Justin Timberlake is quickly learning that to properly express how he feels about his turn as soft-spoken sidekick Boo Boo in the new Yogi Bear movie, he’ll have to let his nerd flag fly.
“At the risk of ruining my social life,” he begins cautiously, “I would entertain my parents by imitating Scooby Doo and Boo Boo – all the cartoon voices. You know that about me now, which is weird.”
After impressing critics earlier this year in The Social Network, Timberlake was happy to take on something a little simpler.
“I did a film about the birth of social networking, and it drove me crazy even being a part of that movie,” he says. “It’s way beyond my brain span.”
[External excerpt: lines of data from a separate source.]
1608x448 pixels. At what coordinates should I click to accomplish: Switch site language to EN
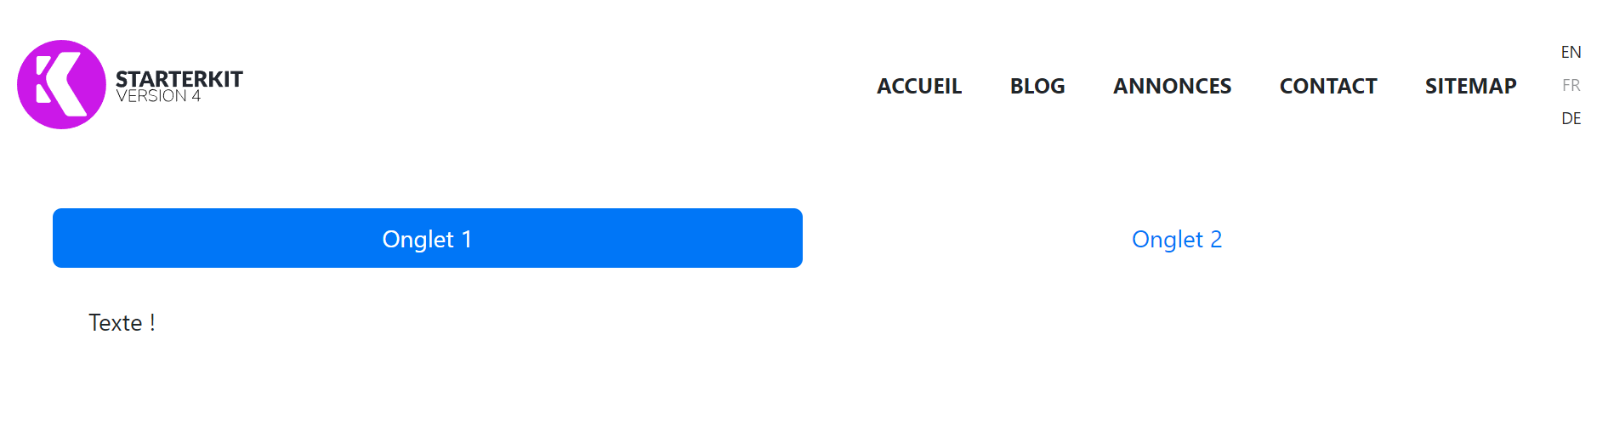point(1571,52)
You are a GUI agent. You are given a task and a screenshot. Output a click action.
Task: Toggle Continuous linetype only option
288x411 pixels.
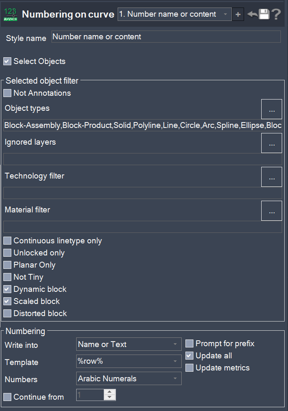point(7,241)
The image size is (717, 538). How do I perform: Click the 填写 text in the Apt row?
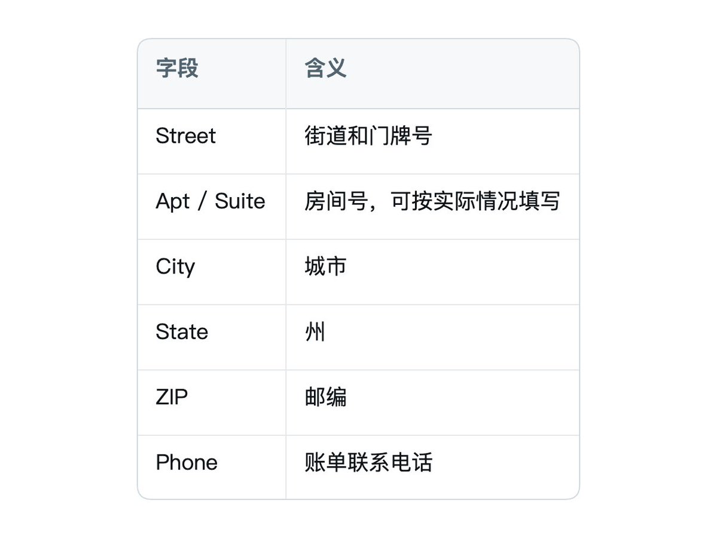tap(539, 201)
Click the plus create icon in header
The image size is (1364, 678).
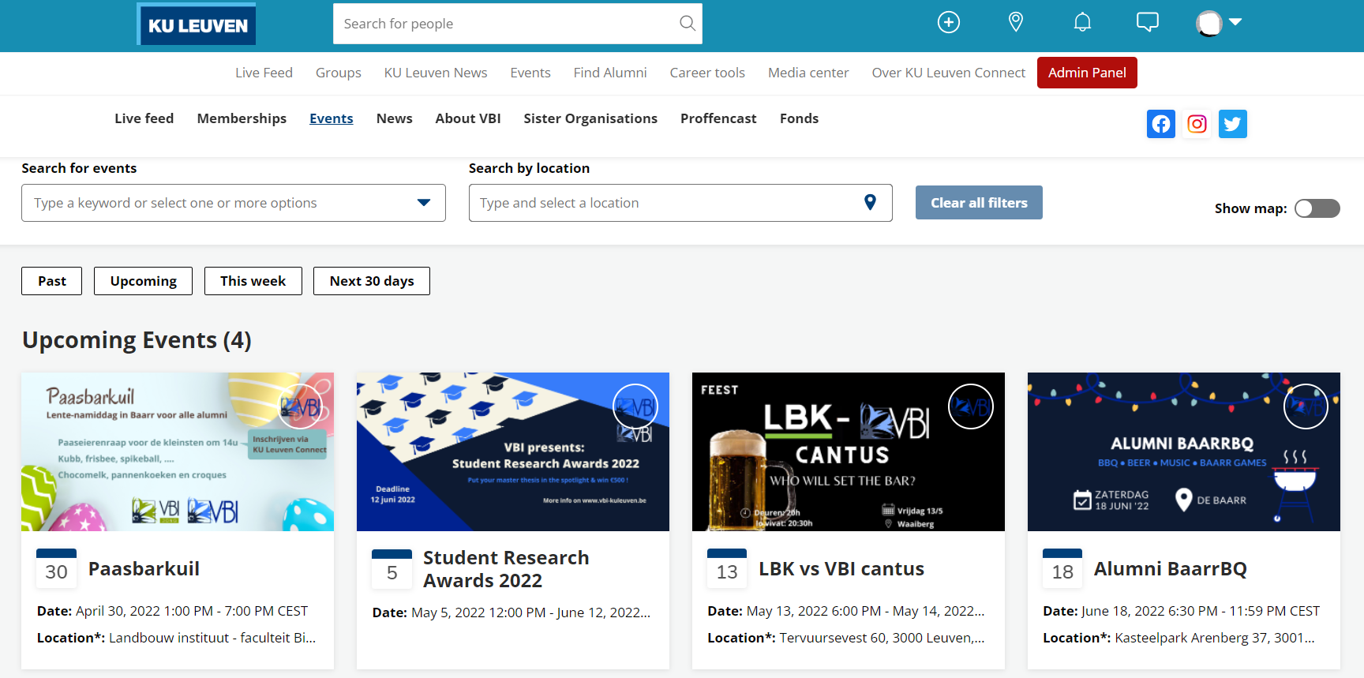click(x=948, y=23)
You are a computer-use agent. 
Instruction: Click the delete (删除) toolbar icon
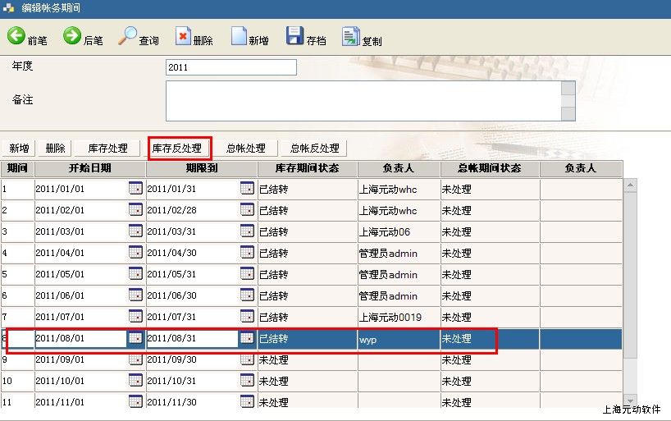183,37
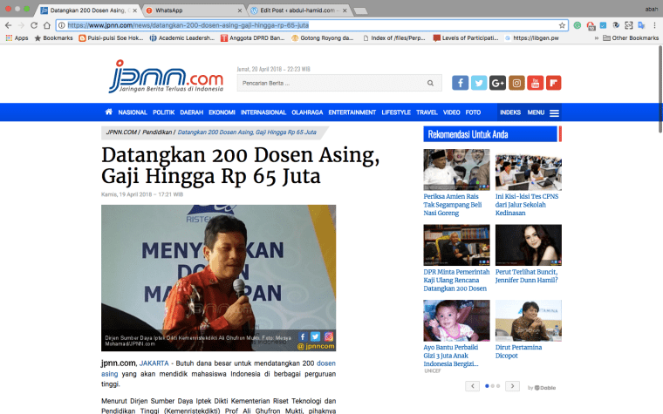663x414 pixels.
Task: Select the POLITIK menu item
Action: [x=163, y=112]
The combination of live action and animation in Yogi Bear means Timberlake’s job was all in the recording studio, and it hasn’t escaped him that he and Dan Aykroyd, who voices Yogi, had the easier job in the film, compared to his flesh-and-blood co-stars.
“Anna (Faris) and Tom (Cavanagh), they had way harder jobs than we did,” he says. “I’ve never worked in that way where you’re looking at tennis balls or leaves as reference points.”
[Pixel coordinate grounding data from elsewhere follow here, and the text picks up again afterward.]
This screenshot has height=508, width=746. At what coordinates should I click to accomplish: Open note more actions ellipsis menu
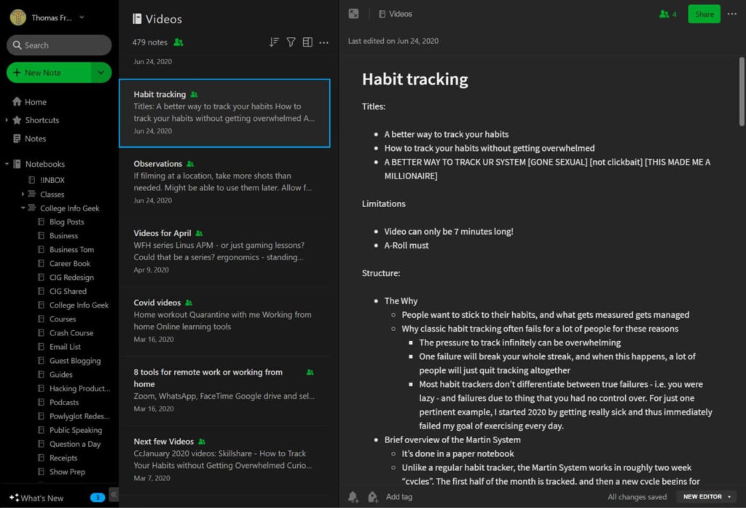point(732,14)
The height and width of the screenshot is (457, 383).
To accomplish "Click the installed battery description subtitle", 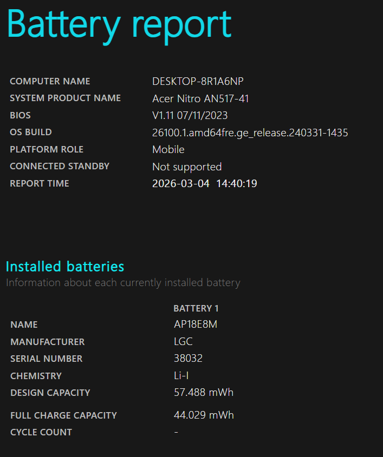I will pos(123,282).
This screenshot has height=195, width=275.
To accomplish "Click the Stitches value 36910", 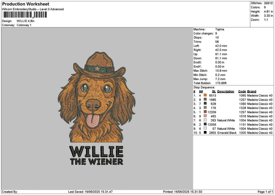I will (x=268, y=3).
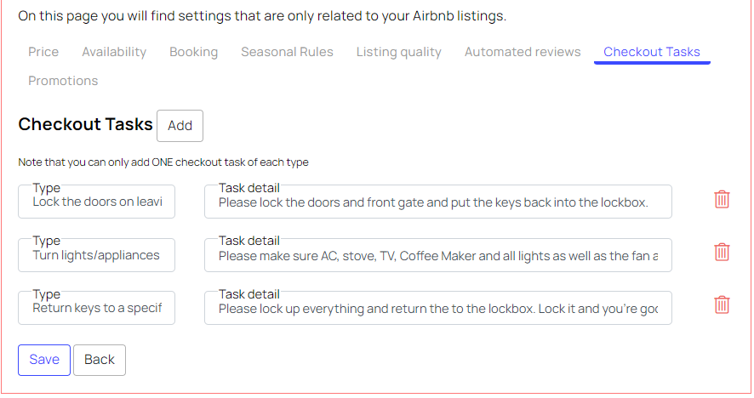Viewport: 754px width, 398px height.
Task: Click trash icon for Turn lights/appliances task
Action: point(722,253)
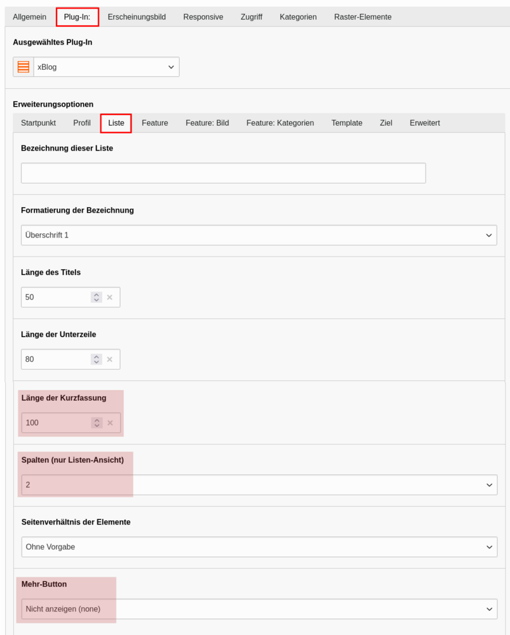This screenshot has height=635, width=510.
Task: Click the Bezeichnung dieser Liste text field
Action: pyautogui.click(x=223, y=173)
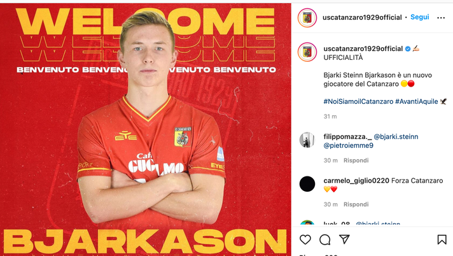Open comments via speech bubble icon

pyautogui.click(x=324, y=239)
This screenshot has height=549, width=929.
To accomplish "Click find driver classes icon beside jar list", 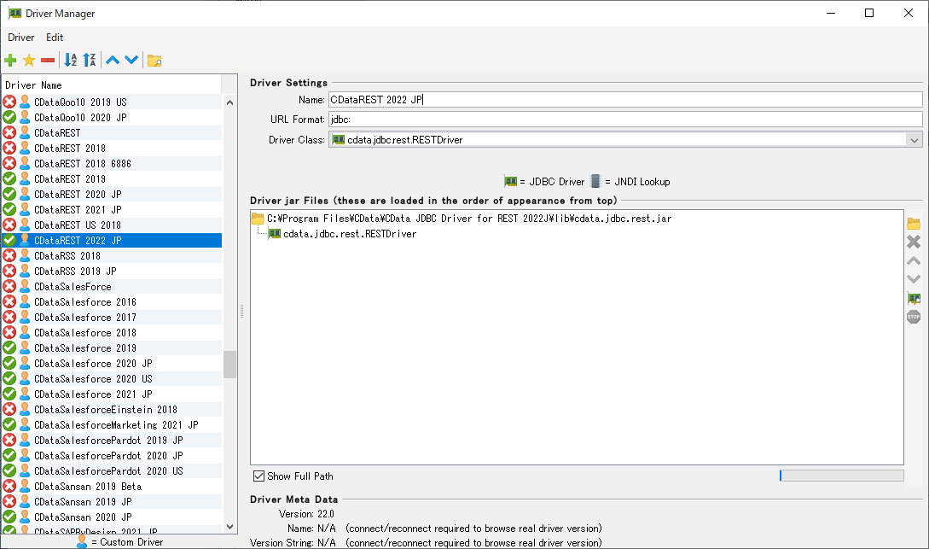I will point(914,298).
The key to nailing Yogi and Boo Boo’s chemistry was to go against the traditional process for animated films, in which the actors come in one by one to record their parts. Instead, Timberlake and Aykroyd worked together.
“We had two or three sessions together because we really did see this as a Batman and Robin — if you will — sort of duo,” Timberlake says. “It really made a difference with the rhythm of the banter between Yogi and Boo Boo. It was a very cool collaboration. We had a lot of fun doing it.”
But while his job consisted of hanging out in a recording studio goofing off with Aykroyd, there was still actual work to be done.
“Getting the voice of Boo Boo, I had someone on hand with the old ’60s and ’70s cartoons and I would sit there and listen to it in between takes and before we would start our sessions,” he says. “It would take me 15 to 20 minutes to really get — this is all really boring, geeky vocal stuff — but to get your palate to the right level of the character. So after the first 20 minutes, I would go back and re-record everything we’d done in the first half hour because you just get in the pocket of the tone and inflection.”
Timberlake stops, shaking his head. “I’m really killing any sort of coolness I had before I got here,” he says.